In fairness to Father Suarez, a predecessor of his in Valencia, Fr Nery Lito Satur, was murdered in November 1991 almost certainly because of his opposition to illegal logging, which is rife in the Philippines. Cardinal Gaudencio Rosales, Archbishop of Manila, was then Bishop of Malaybalay and wrote a book about Father Satur and the illegal logging he was confronting by peaceful means.

Nobody can quarrel with the planting of trees. the only one I ever planted myself was in Malaybalay, Bukidnon, in 2000, while at a camp there for young Deaf people. It was an overdue response to the request of a priest in another diocese in Mindanao, on the occasion of his Silver Jubilee, to plant a tree.

However, I think that the zeal of Father Suarez, whose intention is undoubtedly good, outweighs his wisdom and his sense of justice.


5 comments:

Jackie Parkes MJ said...

This is an April Fool Fr Sean??

Fr Seán Coyle said...

Unfortunately, no. Illegal logging has caused much suffering in the Philippines and people such as Father Satur, mentioned in my post, have been murdered because they opposed it. So that is the background. But I think this priest's response is rather over the top.

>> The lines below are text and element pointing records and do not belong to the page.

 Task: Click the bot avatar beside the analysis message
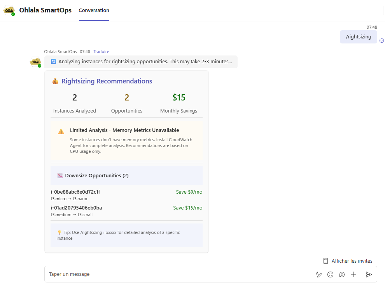pyautogui.click(x=35, y=62)
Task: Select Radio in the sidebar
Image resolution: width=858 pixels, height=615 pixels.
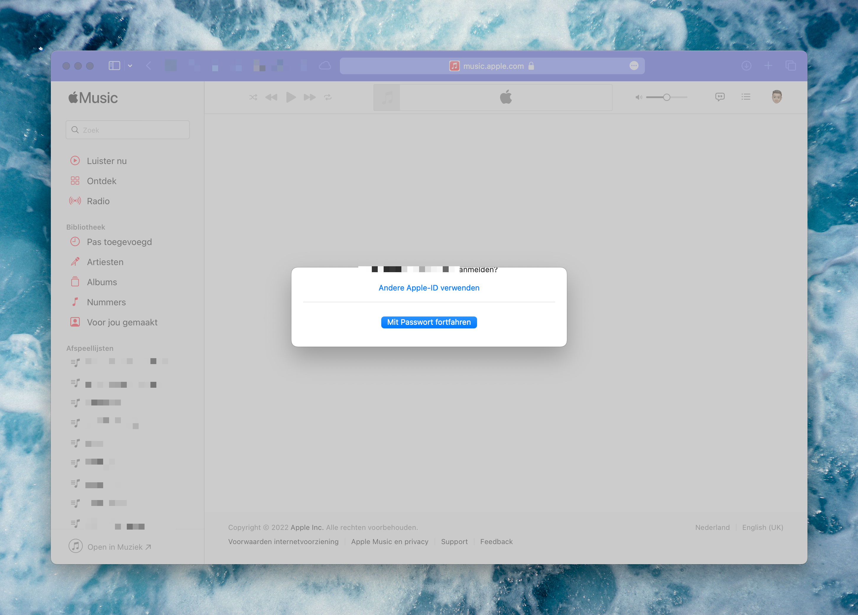Action: pyautogui.click(x=98, y=201)
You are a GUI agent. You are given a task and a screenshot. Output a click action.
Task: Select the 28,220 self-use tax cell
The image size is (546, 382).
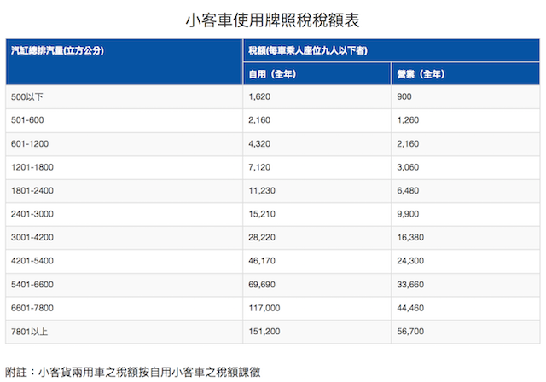pyautogui.click(x=262, y=238)
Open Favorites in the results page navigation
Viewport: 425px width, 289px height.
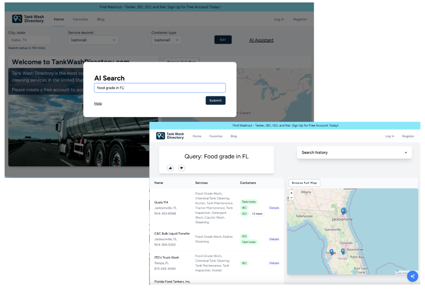[216, 136]
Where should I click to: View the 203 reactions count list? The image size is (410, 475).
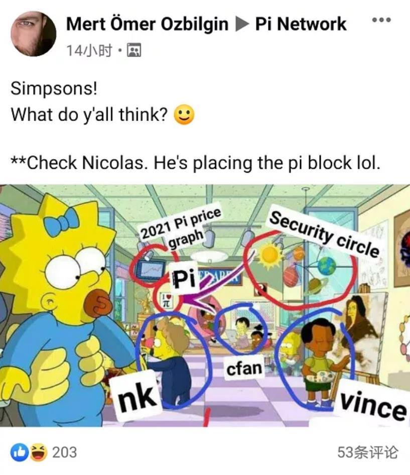65,452
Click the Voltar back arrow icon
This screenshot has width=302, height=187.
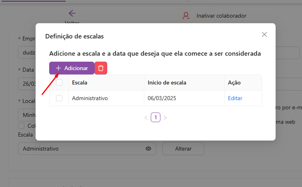coord(72,13)
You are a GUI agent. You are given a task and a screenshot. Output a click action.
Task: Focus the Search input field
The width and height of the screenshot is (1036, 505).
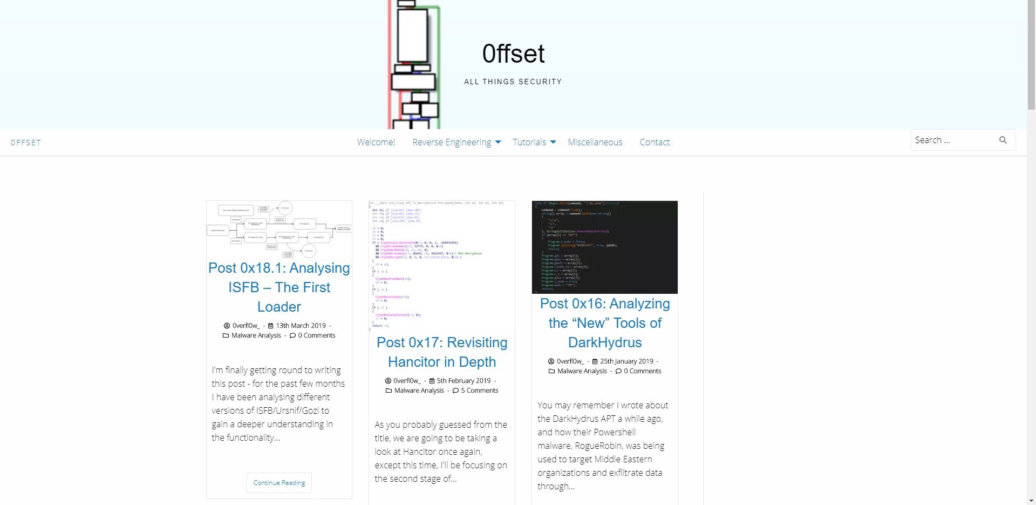952,140
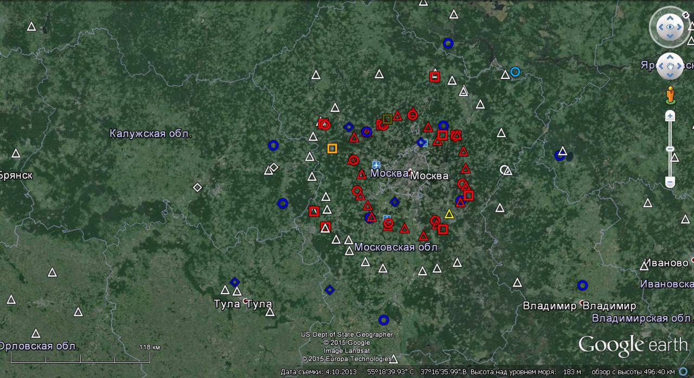Click the Look joystick eye icon
The width and height of the screenshot is (694, 378).
tap(670, 27)
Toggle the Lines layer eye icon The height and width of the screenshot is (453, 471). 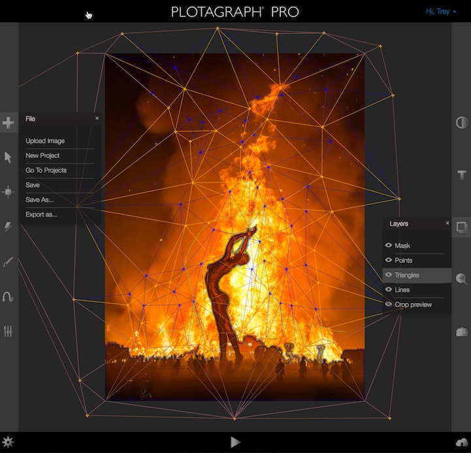[389, 290]
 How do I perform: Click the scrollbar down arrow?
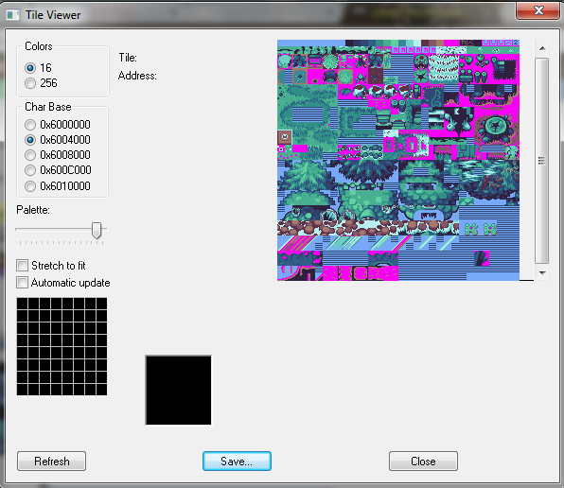point(542,273)
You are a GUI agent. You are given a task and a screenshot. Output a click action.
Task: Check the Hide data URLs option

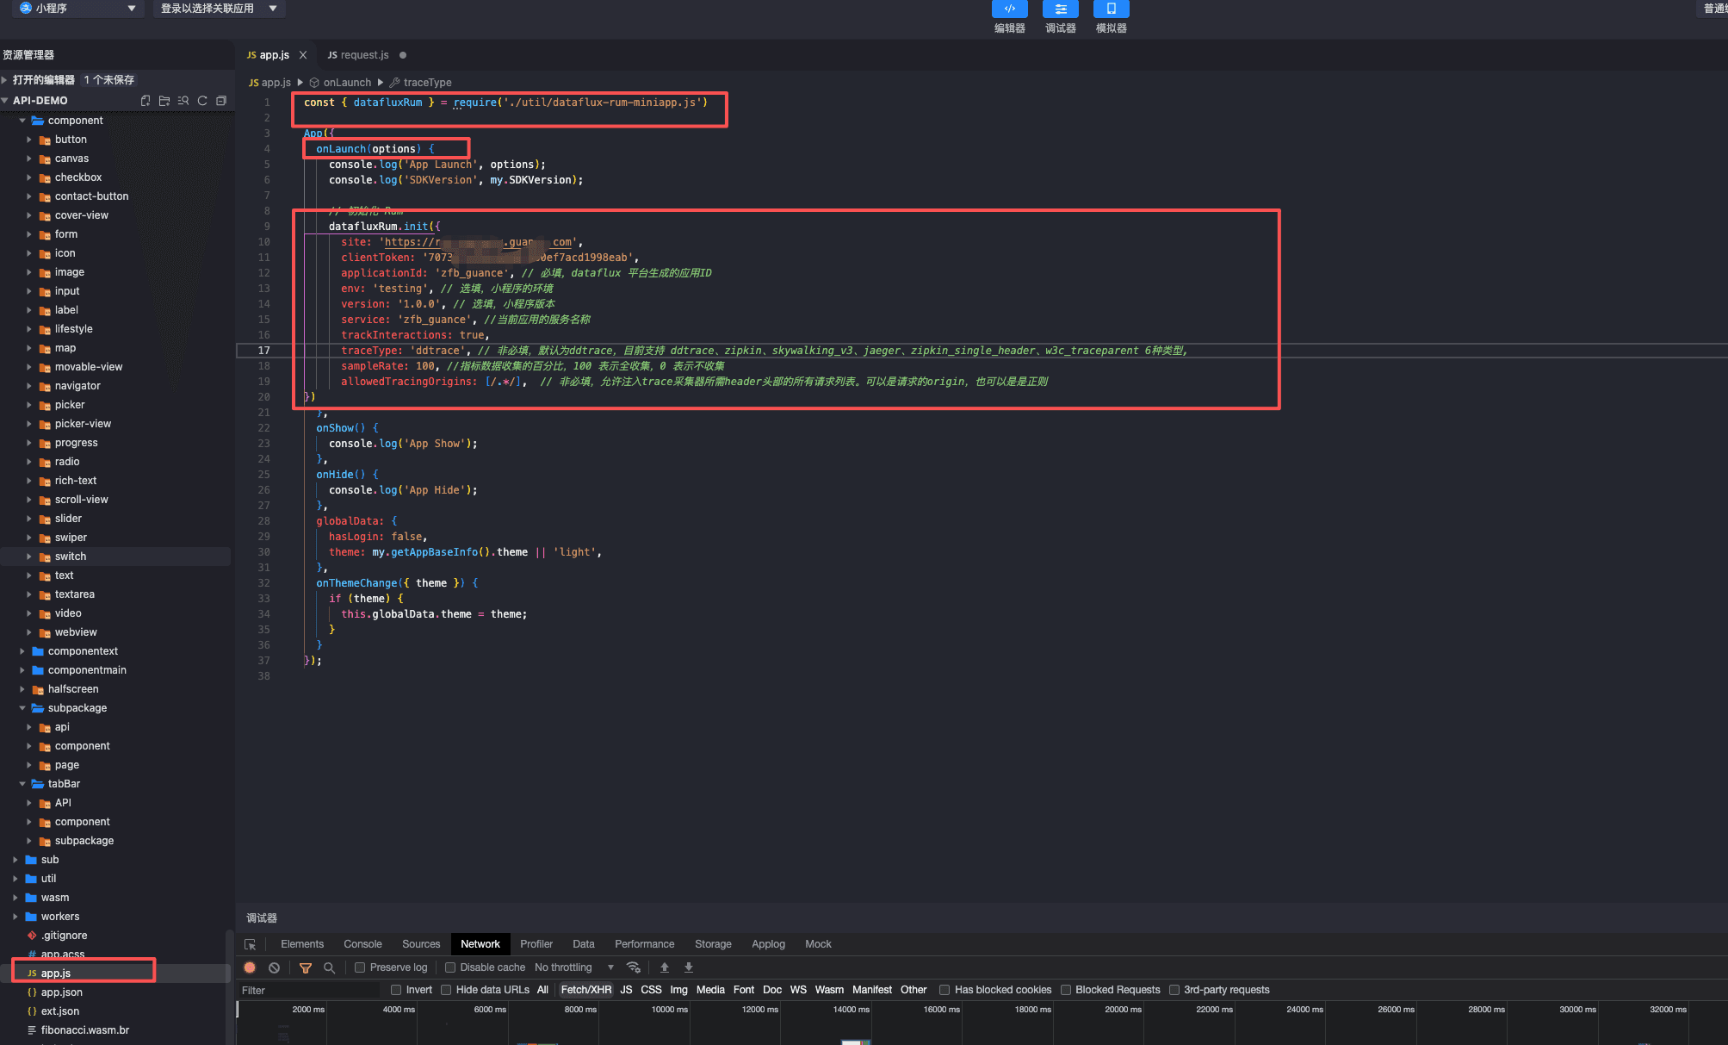(x=446, y=990)
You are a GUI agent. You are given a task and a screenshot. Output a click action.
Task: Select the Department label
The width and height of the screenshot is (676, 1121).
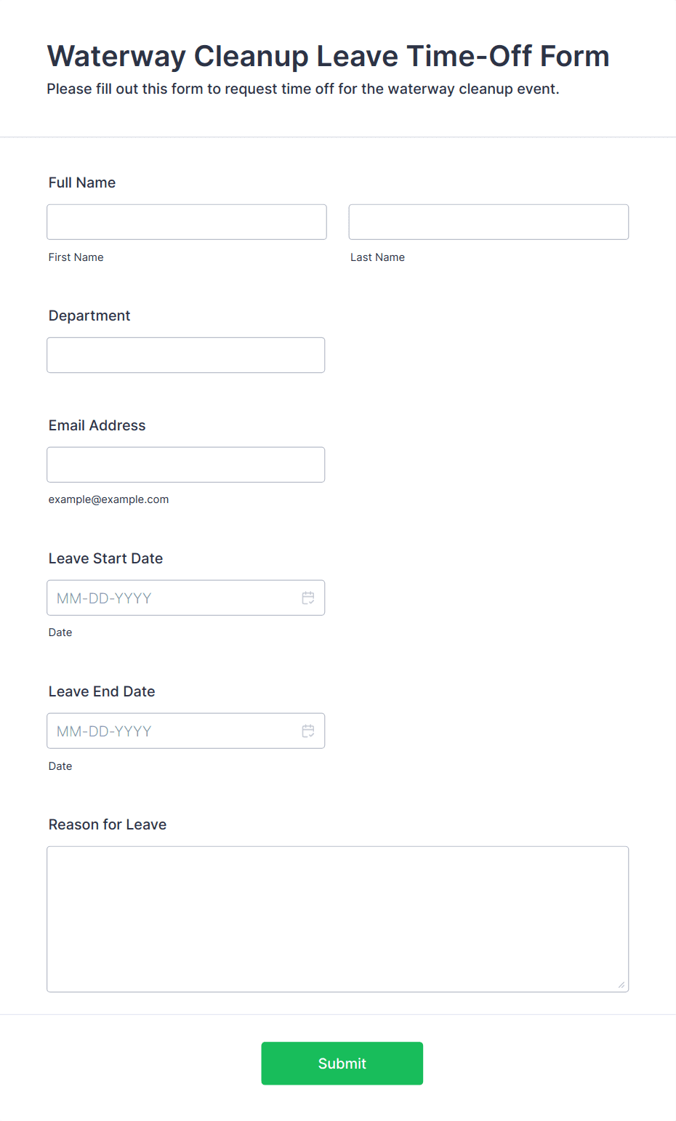89,316
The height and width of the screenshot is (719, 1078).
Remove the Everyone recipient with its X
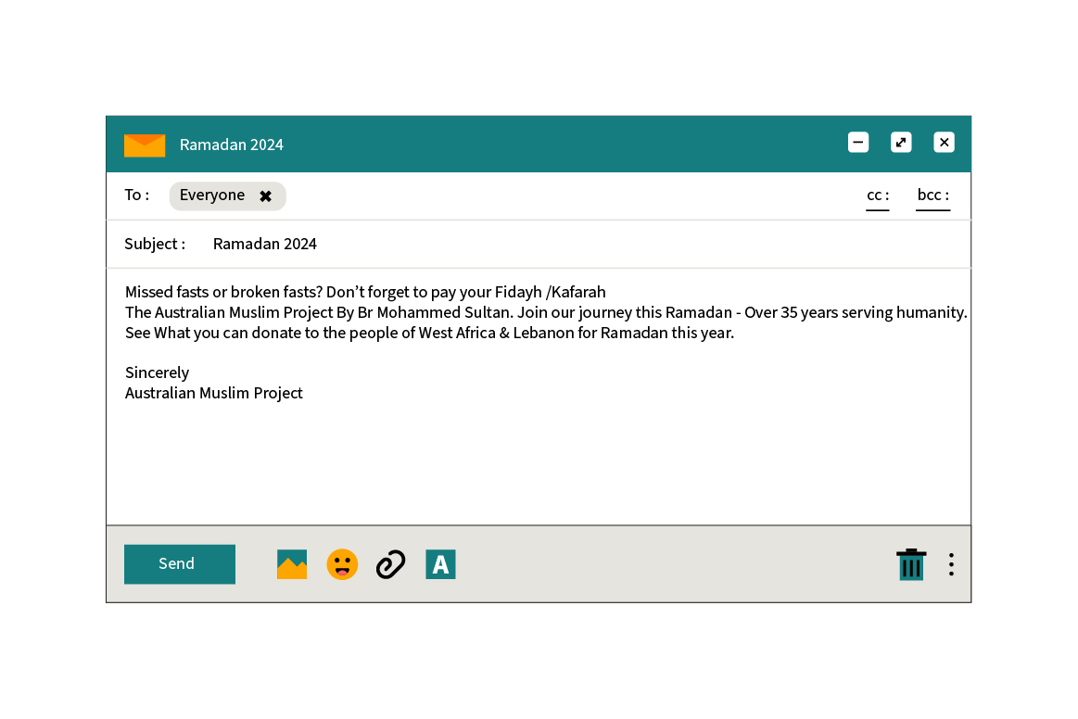(266, 196)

It is very easy for any group of people anywhere in the world to slip into a form of Phariseism because they want something good to come about.

shane said...

Isn't this a form of simony?

Fr Seán Coyle said...

Shane, UCANews, http://www.ucanews.com/2010/08/20/row-breaks-out-over-tree-of-love-ritual/, and CathNews Phil, http://www.cathnewsphil.com/?p=8140 , carry a report in which the executive secretary of the Catholic Bishops' Conference of the Philippines points out 'Definitely that cannot be imposed. It’s wrong from the point of view of Canon Law. For whatever reason, priests should not impose preconditions to the sacraments.'

The headline with the story is misleading as it speaks of a 'row' when clearly there is none.

I'm not sure that the parish priest's action is simony since he's not getting any financial benefit from it. But it's clearly excessive zeal for a cause that in itself is good.

My Dad used to tell me when I was growing up in Dublin that if you cut down a tree the law required you to plant two. I don't know if that's true. But in Ireland and Britain we're blessed with lots of woodland and greenery. In the Philippines the rain-forest has been nearly wiped out in the last 100 years and the consequences in some cases have been destructive and fatal. About 20 years ago flash floods in Ormoc City resulted in about 3,000 deaths. Had the rain-forest not been destroyed by people interested only in money it would have absorbed most of the rain.

While I see the action of the parish priest as being wrong and oppressive, the general situation in the Philippines with regard to illegal and destructive logging is an important part of the background.

Fr Seán Coyle said...

Shane, I thought I had approved your comment but it seems to have disappeared. anyway, I have complied with your request. God bless you.